__What is expected__.
Would you return exactly the lines below from the line with "How do I perform: Show" through the line with "Given: Open the help question mark icon", both included, and nothing else, leaving out the pictures?

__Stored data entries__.
%%

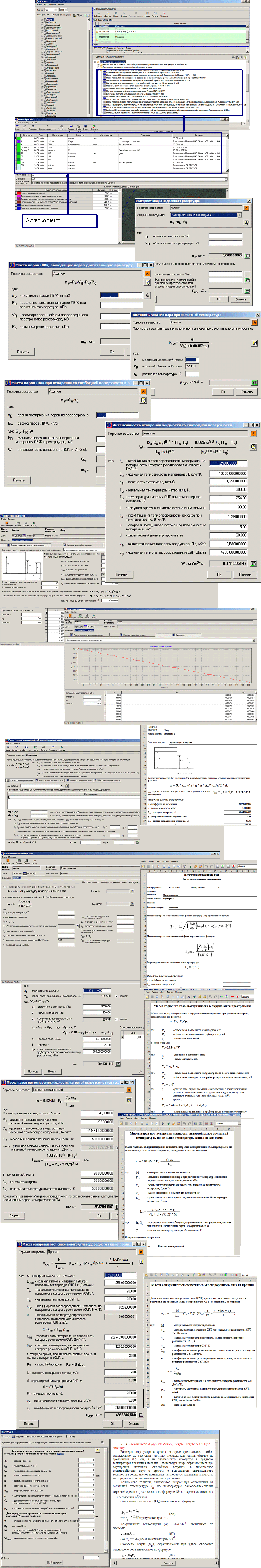Click flame icon in breathing valves vapor mass dialog
261x1568 pixels.
click(147, 274)
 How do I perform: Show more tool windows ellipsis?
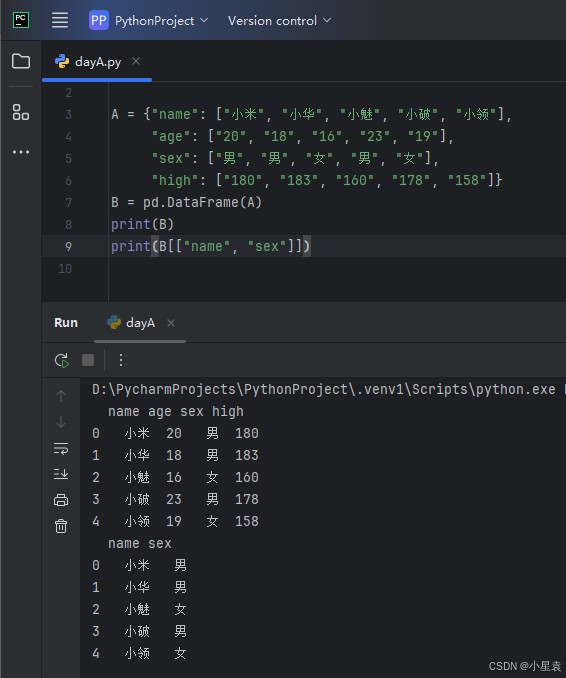coord(21,152)
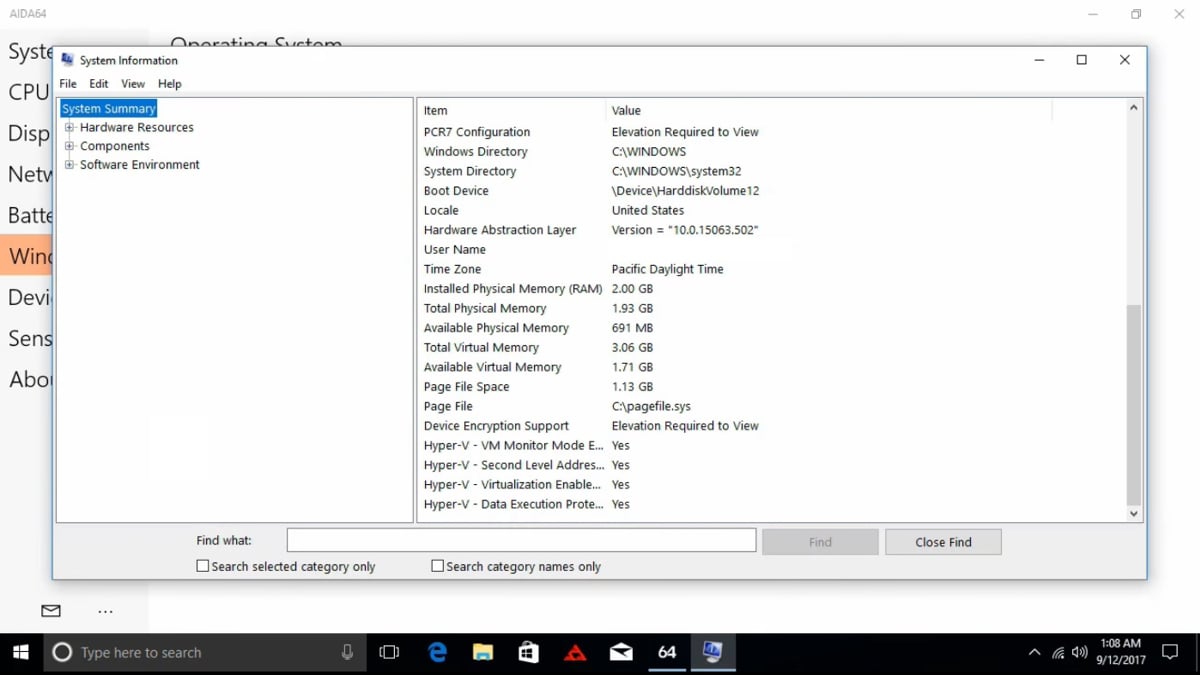This screenshot has width=1200, height=675.
Task: Open File Explorer from the taskbar
Action: 483,652
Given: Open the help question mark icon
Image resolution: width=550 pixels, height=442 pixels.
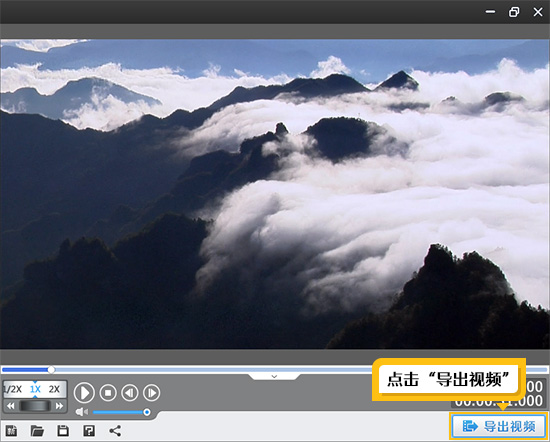Looking at the screenshot, I should (89, 430).
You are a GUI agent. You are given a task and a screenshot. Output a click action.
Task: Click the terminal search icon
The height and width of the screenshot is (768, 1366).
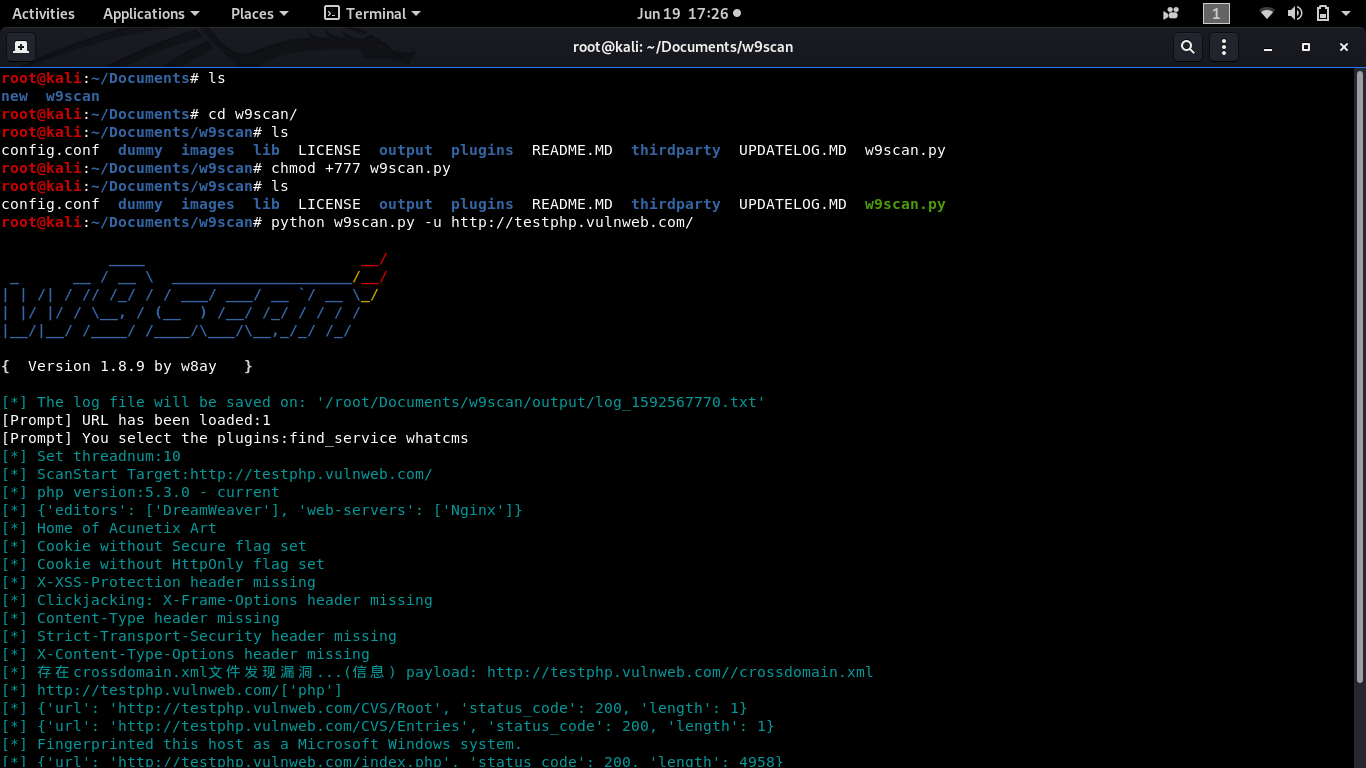pyautogui.click(x=1187, y=47)
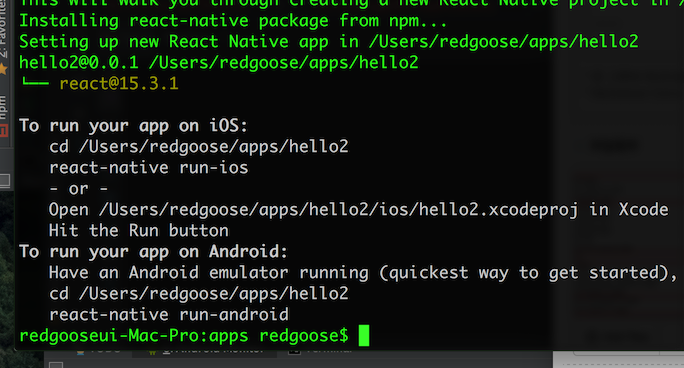Click the 'To run your app on Android:' heading
Image resolution: width=684 pixels, height=368 pixels.
[x=154, y=252]
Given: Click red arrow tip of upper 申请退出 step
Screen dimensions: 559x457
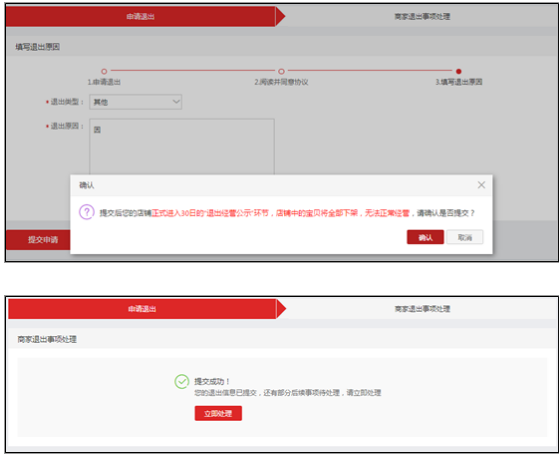Looking at the screenshot, I should click(281, 16).
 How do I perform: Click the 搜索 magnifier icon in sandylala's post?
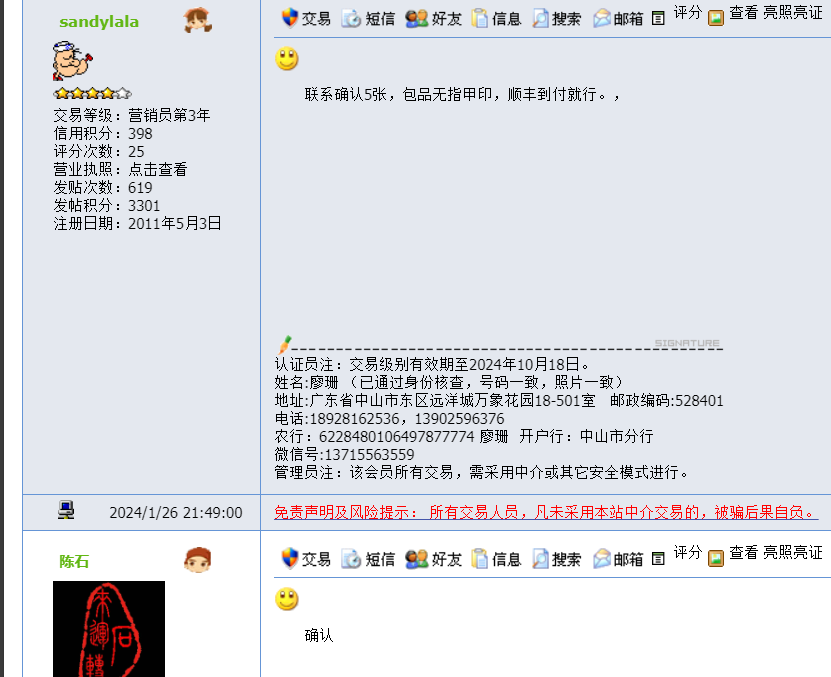[x=540, y=19]
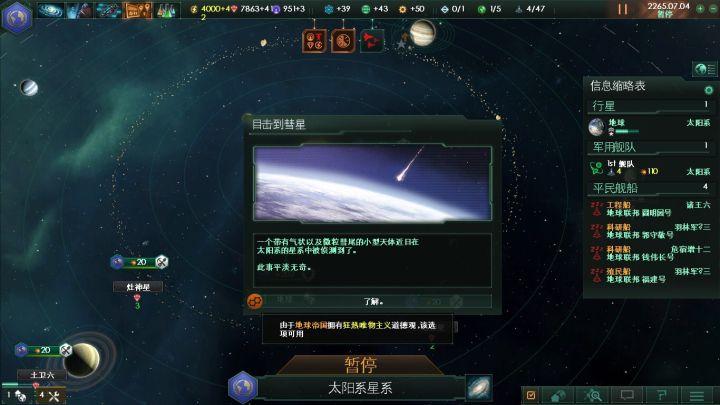Click the system search magnifier icon
Viewport: 720px width, 405px height.
tap(593, 395)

%%

__Answer__.
 How do I perform: Show more tool windows ellipsis?
coord(21,152)
This screenshot has width=1200, height=675.
Task: Open File Explorer from the taskbar
Action: 483,652
Given: Open the help question mark icon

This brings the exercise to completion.